* [INSTRUCTIONS FOR THE TASK] Copy nothing but the lines from the one containing "Click the 40% average line label" through the last line of the records, repeated exactly and without pictures.

··· INFORMATION SUPPLIED ···

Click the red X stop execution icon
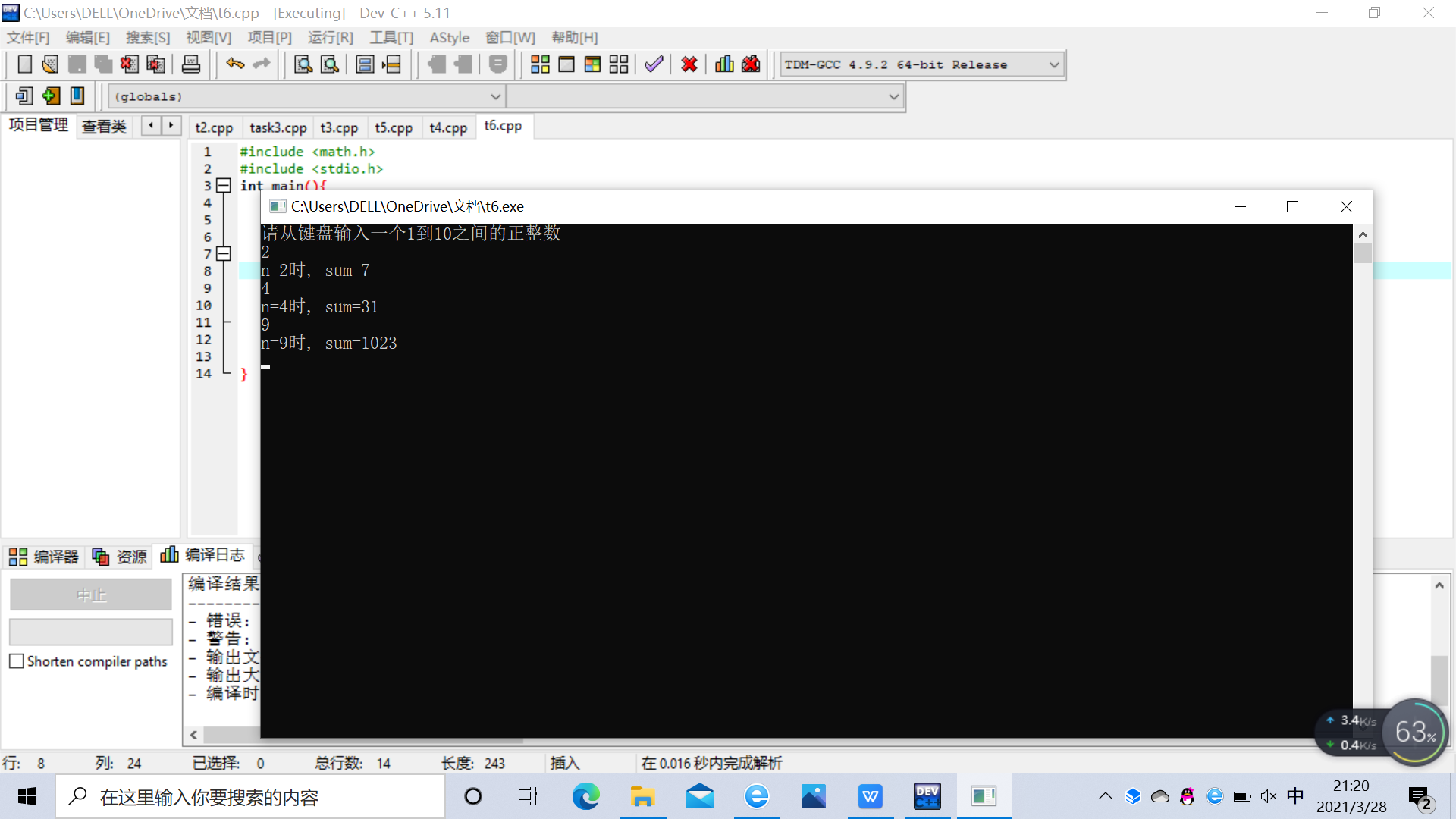Image resolution: width=1456 pixels, height=819 pixels. tap(689, 64)
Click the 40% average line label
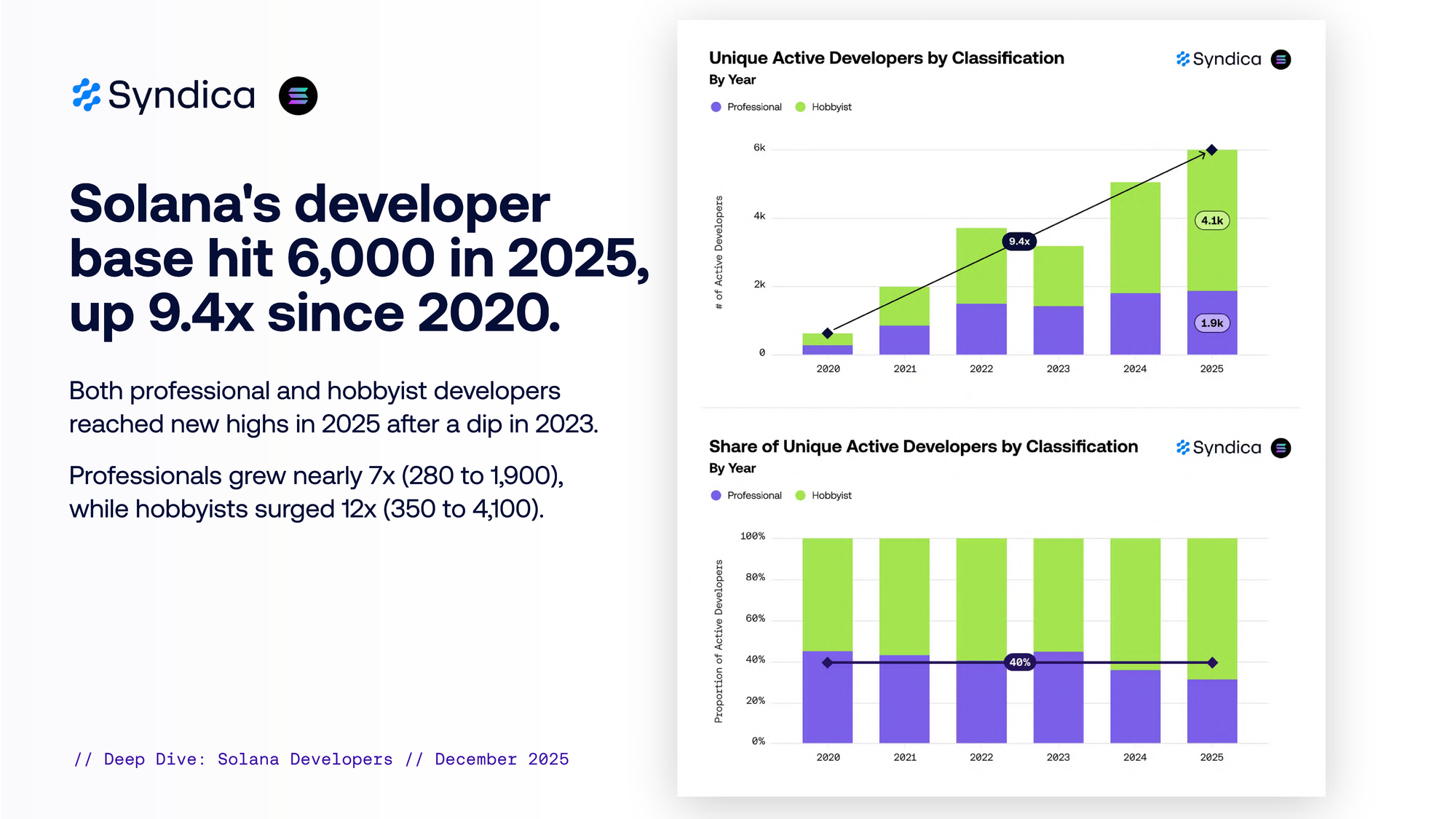This screenshot has height=819, width=1456. pos(1019,662)
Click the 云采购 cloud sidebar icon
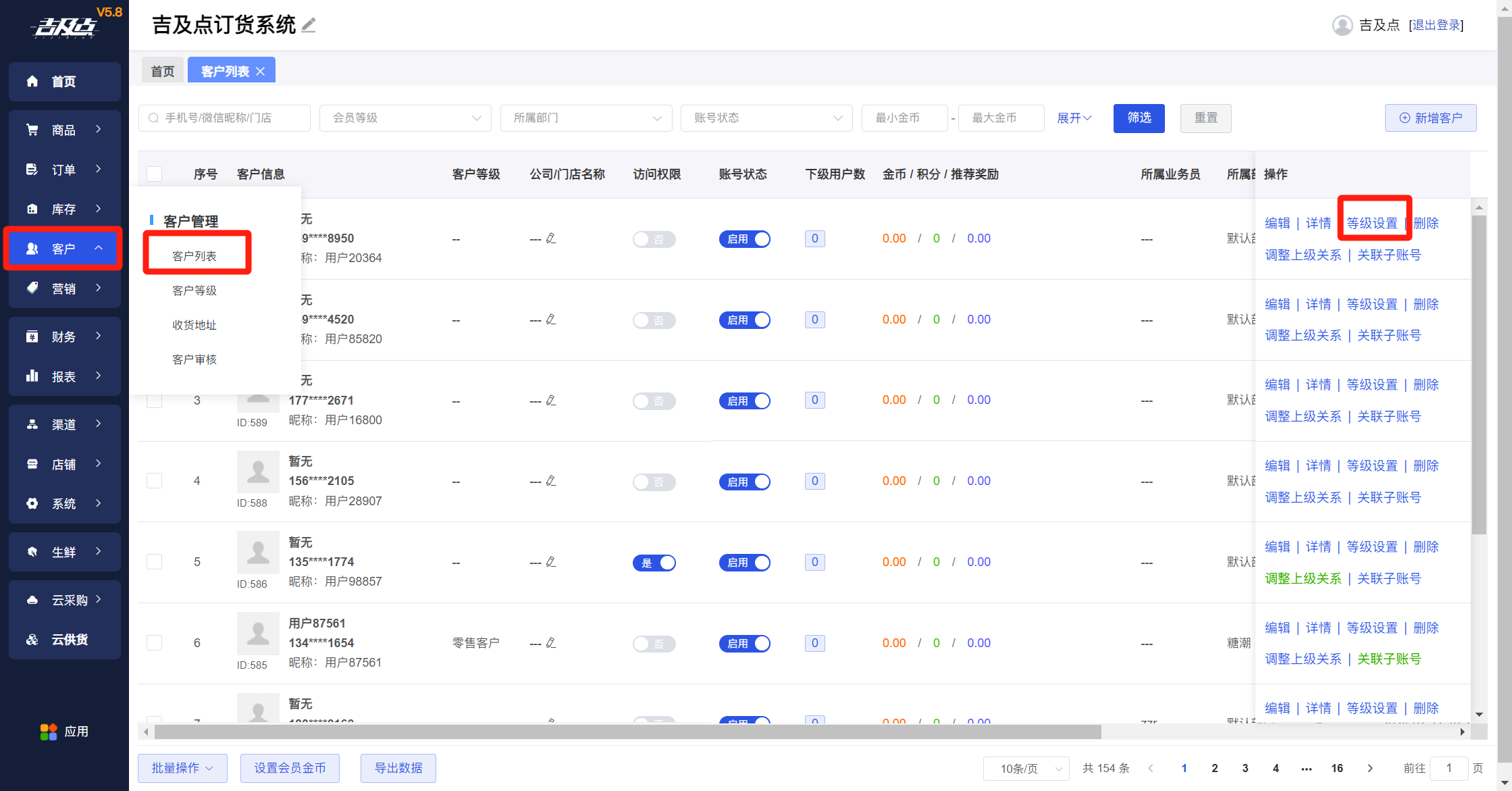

···

* [RESPONSE TO THE EXERCISE]
Click the 40% average line label
This screenshot has height=819, width=1456. pos(1019,662)
Click the 云采购 cloud sidebar icon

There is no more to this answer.